COMMON CORE’S ACADEMIC ACTIVITIES – Dissertation Project (2 credits); Thesis project (4 credits); Research project I (4 credits); Research project II (exclusive for the doctoral program, 4 credits); Research project III (exclusive for the doctoral program, 3 credits).

 

MANDATORY COURSES

Field of Thermal Fluid: Thermodynamics (3 credits) and Fluid Mechanics (3 credits)

Field of MANUFACTURING PROCESSES: Physical Metallurgy (3 credits) and Structure and Property of Materials (3 credits).
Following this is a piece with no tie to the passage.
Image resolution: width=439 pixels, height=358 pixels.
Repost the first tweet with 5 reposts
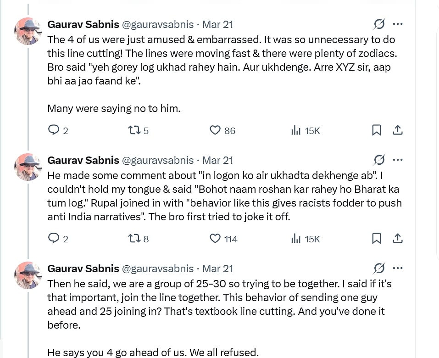134,130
Field of DYNAMICS AND CONTROL OF MECHANICAL SYSTEMS:

Servomechanisms and Control (3 credits) and Control I (3 credits)

 

OPTIONAL COURSES

Field of Thermal Fluids: Conduction Heat Transfer (3 CREDITS); Convection Heat Transfer (3 credits); Refrigeration and Air Conditioner (3 credits); Utilization of Solar Energy (3 credits); Analysis of Heat and Mass Diffusion (3 credits); Co-generation (3 credits); Absorption refrigeration (3 credits); Special Topics (1 to 3 credits).

 

Field of MANUFACTURING PROCESSES: Thermodynamics of Materials (3 credits); Crystallography and Diffraction of X-Rays (3 credits); Welding Technology (3 credits); Material Mechanical Essays (3 credits); Characterization of Materials (3 credits); Planning of Experiments (3 credits); Processing of Particulate Materials (3 credits); Stage Transformations (3 credits); Solidification (3 credits); Special Topics (1 to 3 credits)

 

Field of DYNAMICS AND CONTROL OF MECHANICAL SYSTEMS: Mechanical Vibrations (3 credits); Instrumentation (3 credits); Identification of Systems (3 credits); Computer-Assisted Metrology (3 credits); Artificial Intelligence (3 credits); Systems optimization (3 credits); Special Topics (3 credits).

 

COMMON OPTIONAL COURSES IN THE CONCENTRATION AREAS: Special Studies (1 to 4 credits); Numerical Methods (3 credits); Planning of experiments (3 credits); Applied math (5 credits); Signal Acquisition and Processing (5 credits)

 

Optional academic activity: Teaching practice.